他的手猛然握紧,楼梯拐角处的肥胖执念被九条狐尾勒爆!
黑色丝线夹杂在血煞之中,好像黑夜里绽放出了一朵杀戮的烟花。
“你看,这血色多美……”
苍老邪异的声音回荡在我的脑海,慢慢减弱,等我意识到后,剧烈的疼痛好似针扎一般钻入脑海。
“我能操控身体了?”活动手脚,漫天的血煞在血浊回归灵台识海后开始消散,我身后九条狰狞的狐尾也在吞吸过肥胖执念后变淡消散。
刚才的一切好似梦境一般,只有我知道那是一场多么恐怖的虐杀。
心口在滴血,我低头看去,胸口的尾狐纹身不知何时多出了八条长尾,如同绽放的血色之花一般,烙印在我的胸膛之上。
“这家伙真是个疯子。”我十根手指上全部沾着自己的鲜血,血狐下手极重,它在用血液画符的时候,甚至挖到了我的肋骨。
若非心窍打开,仅仅这一下就能让我重伤。
灵车直播时他也用我的血肉凌空绘符,那次我彻底失去了行动能力,而这次我只是感觉到疼痛,基本的行动并没有受到太大影响,说明我的身体素质在不知不觉间已经有了极大的提升。

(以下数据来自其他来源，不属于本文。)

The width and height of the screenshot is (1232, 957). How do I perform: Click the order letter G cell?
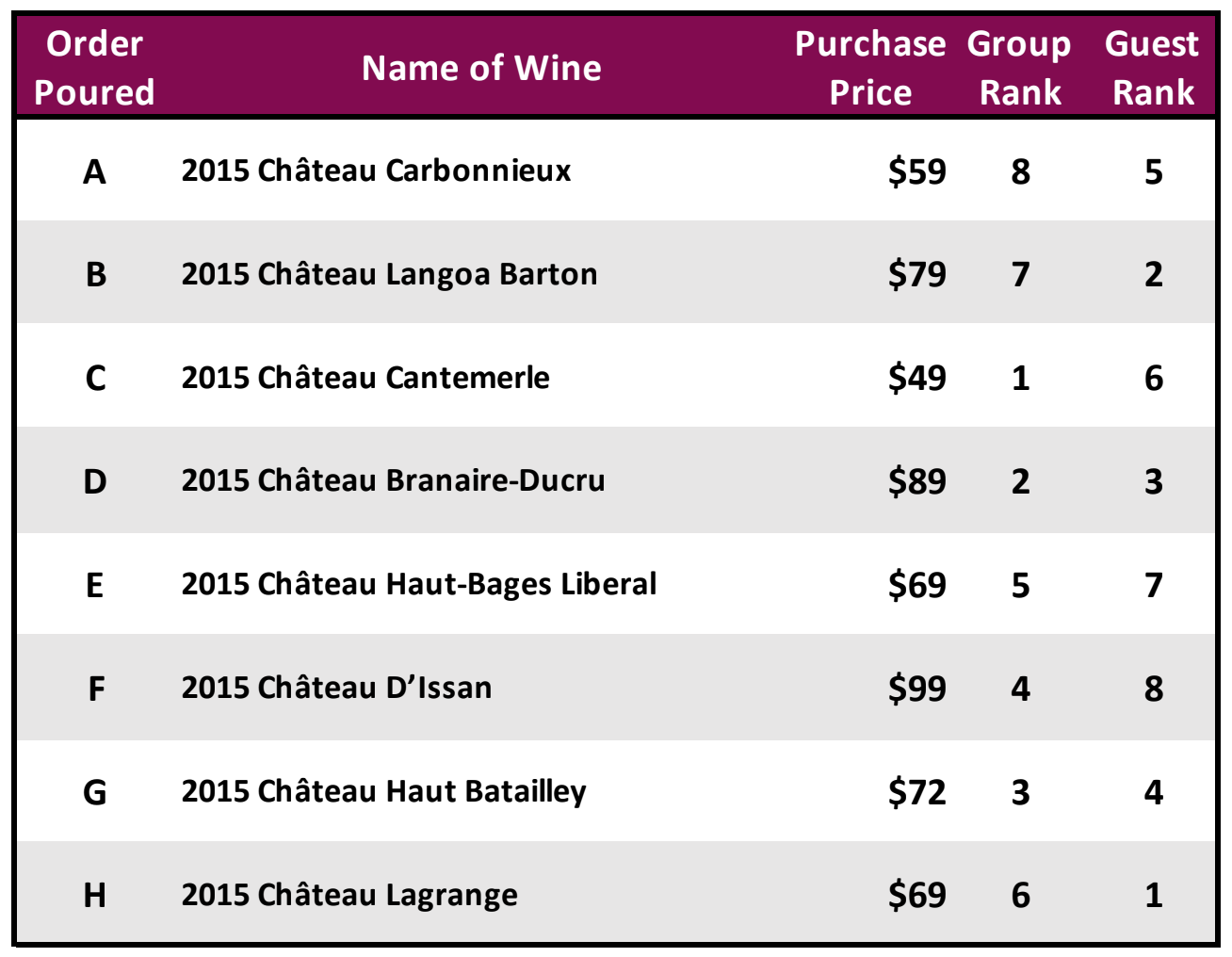click(x=94, y=792)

“绝境真的能改变一个人,让他变得更强。”血液浸透,我干脆将上衣撕掉,简单的包扎了一下伤口。
“血浊的执念确实强悍,操控方法我也学到,接下来主动权就掌握在我的手中了。”
向下看了一眼,一楼的声控灯不知什么时候亮起,映照着地面上乱七八糟的脚印。
“这楼内的牛.鬼.蛇.神还真不少,住在红楼里,引诱无辜者成为执念的载体,他们这些人该杀!”血狐的做法有些偏激,但有些时候,他说的也不无道理。
执念全部被血狐吞食,我的意念似乎也间接得到了一些好处,变得更加坚韧。
回头进入老阿婆屋内,一抹淡淡的烛光从客厅散发出来,老人点亮了红烛。
“阿婆,那几道执念已经离开。”我没有靠近她们,因为自己现在的模样确实有些可怕。检查了一下门锁,发现没有大碍,我这才松了口气:“执念不会平白无故攻击你和君生,背后肯定有人捣鬼,应该是那个朱立……”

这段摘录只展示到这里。